Hey, Zoey by Sarah Crossan
Do Something: Coming of Age Amid the Glitter and Doom of '70s New York by Guy Trebay
The Grief Cure: Looking For the End of Loss by Cody Delistraty
Please Stop Trying To Leave Me by Alana Saab
Practice by Rosalind Brown
Woman of Interest by Tracy O’Neill
Cue the Sun! by Emily Nussbaum
Maris!!! How lovely to read. And just so you know I [perhaps weirdly] prefer the sequel now…
I think about the "how do we make executives care" question daily. Having pitched to execs who deeply care and those who don't give a shit regularly (this is in TV/film), I can say with a measure of gratitude and relief that there still are execs out there who care about good work and want to make it (/publish it/release it), but their voices are less heard than the money.

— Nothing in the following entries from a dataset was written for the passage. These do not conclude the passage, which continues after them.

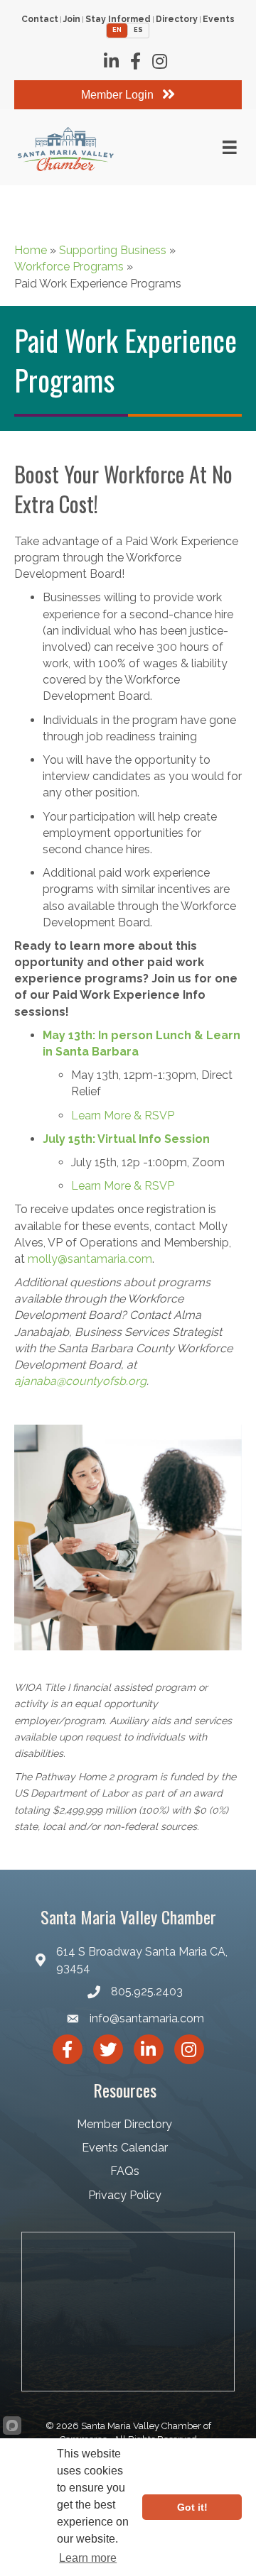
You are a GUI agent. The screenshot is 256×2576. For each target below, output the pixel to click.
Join (71, 19)
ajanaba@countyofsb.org (80, 1381)
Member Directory (124, 2124)
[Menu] (230, 148)
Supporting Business (112, 250)
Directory (177, 19)
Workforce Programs (69, 266)
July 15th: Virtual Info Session (126, 1139)
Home (30, 250)
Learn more (88, 2558)
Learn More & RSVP (122, 1115)
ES (138, 29)
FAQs (124, 2171)
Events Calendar (125, 2147)
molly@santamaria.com (90, 1259)
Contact (39, 19)
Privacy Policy (124, 2195)
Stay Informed (118, 19)
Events (219, 19)
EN (117, 29)
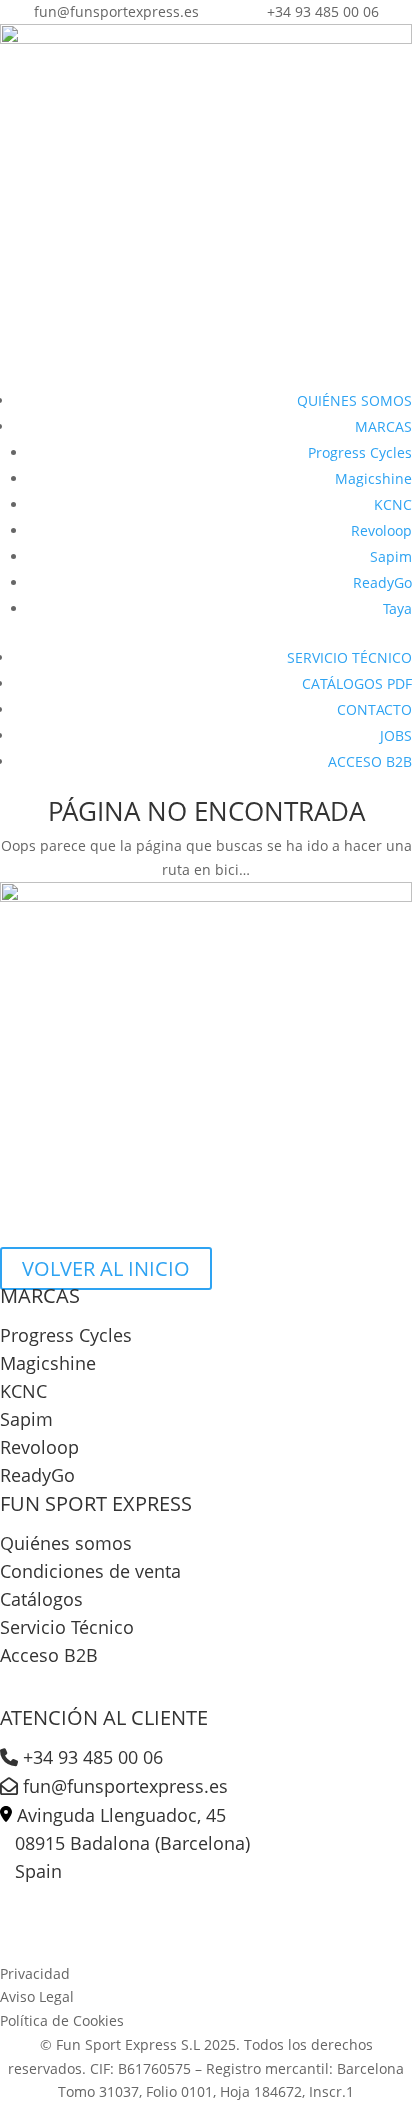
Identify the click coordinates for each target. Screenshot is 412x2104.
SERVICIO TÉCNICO (349, 657)
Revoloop (381, 530)
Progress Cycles (360, 452)
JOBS (396, 735)
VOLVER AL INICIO (106, 1268)
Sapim (391, 556)
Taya (397, 608)
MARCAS (383, 426)
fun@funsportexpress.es (123, 1786)
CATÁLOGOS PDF (357, 683)
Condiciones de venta (90, 1571)
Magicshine (373, 478)
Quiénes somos (66, 1543)
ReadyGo (382, 582)
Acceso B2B (49, 1655)
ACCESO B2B (370, 761)
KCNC (393, 504)
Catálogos (41, 1599)
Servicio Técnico (67, 1627)
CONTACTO (374, 709)
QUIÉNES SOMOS (354, 400)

Last year's WGA strikes were a clarion call about this, and I will always remember going to a membership meeting at the Palladium (where I had danced to Iggy Pop the week before...a memorable two weeks in Hollywood) and Ellen Stutzman opened our discussions by saying "the problem with the business isn't the people in it, it's Wall Street." Slowly, and then all at once, all our media businesses sold to/got in league with/tied their financial successes with a marketplace that demands infinite growth. And slowly, and then all at once, that mindset infected all of these places. But not all of the people! I have some hope around that.
Books and movies both used to operate on a simple formula of: invest in project; release project; market project; (ideally) recoup investment; maybe make more. Rinse. Repeat. Some people and places still think this way, especially in indie film. My hope is that they shine enough light in the darkness that we can find our way to them.